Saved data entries
###
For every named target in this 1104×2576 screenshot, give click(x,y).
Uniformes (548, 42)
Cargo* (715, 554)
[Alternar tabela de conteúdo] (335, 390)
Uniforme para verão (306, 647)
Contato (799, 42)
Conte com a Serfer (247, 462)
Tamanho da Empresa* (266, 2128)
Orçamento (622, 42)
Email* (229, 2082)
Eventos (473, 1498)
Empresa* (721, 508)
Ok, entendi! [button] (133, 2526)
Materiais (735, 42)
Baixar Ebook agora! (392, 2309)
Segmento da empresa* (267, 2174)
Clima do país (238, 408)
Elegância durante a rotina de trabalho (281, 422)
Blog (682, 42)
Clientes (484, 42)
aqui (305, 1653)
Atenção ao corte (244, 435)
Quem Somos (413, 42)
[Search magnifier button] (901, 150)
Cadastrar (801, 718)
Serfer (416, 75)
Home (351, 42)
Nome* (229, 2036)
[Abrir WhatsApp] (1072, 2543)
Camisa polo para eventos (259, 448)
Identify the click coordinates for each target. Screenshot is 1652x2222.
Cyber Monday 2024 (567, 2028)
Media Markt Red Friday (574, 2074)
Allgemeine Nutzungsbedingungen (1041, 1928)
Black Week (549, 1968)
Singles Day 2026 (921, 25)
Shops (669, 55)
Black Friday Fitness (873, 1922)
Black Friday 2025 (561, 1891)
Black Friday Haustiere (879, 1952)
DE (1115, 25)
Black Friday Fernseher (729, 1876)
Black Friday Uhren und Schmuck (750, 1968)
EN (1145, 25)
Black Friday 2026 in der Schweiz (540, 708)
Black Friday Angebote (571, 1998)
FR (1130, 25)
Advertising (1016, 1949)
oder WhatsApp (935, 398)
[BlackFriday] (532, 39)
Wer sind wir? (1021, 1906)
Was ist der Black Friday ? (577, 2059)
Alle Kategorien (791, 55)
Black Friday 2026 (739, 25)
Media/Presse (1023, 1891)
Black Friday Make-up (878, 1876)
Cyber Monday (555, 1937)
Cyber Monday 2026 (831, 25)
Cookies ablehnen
###
> Assignment: Word for word, output the lines of the data from its first line through the line where "Camisa polo para eventos (259, 448)" appears, and stop there.

> Solution to this task:
For every named target in this 1104×2576 screenshot, give click(x,y).
Uniformes (548, 42)
Cargo* (715, 554)
[Alternar tabela de conteúdo] (335, 390)
Uniforme para verão (306, 647)
Contato (799, 42)
Conte com a Serfer (247, 462)
Tamanho da Empresa* (266, 2128)
Orçamento (622, 42)
Email* (229, 2082)
Eventos (473, 1498)
Empresa* (721, 508)
Ok, entendi! [button] (133, 2526)
Materiais (735, 42)
Baixar Ebook agora! (392, 2309)
Segmento da empresa* (267, 2174)
Clima do país (238, 408)
Elegância durante a rotina de trabalho (281, 422)
Blog (682, 42)
Clientes (484, 42)
aqui (305, 1653)
Atenção ao corte (244, 435)
Quem Somos (413, 42)
[Search magnifier button] (901, 150)
Cadastrar (801, 718)
Serfer (416, 75)
Home (351, 42)
Nome* (229, 2036)
[Abrir WhatsApp] (1072, 2543)
Camisa polo para eventos (259, 448)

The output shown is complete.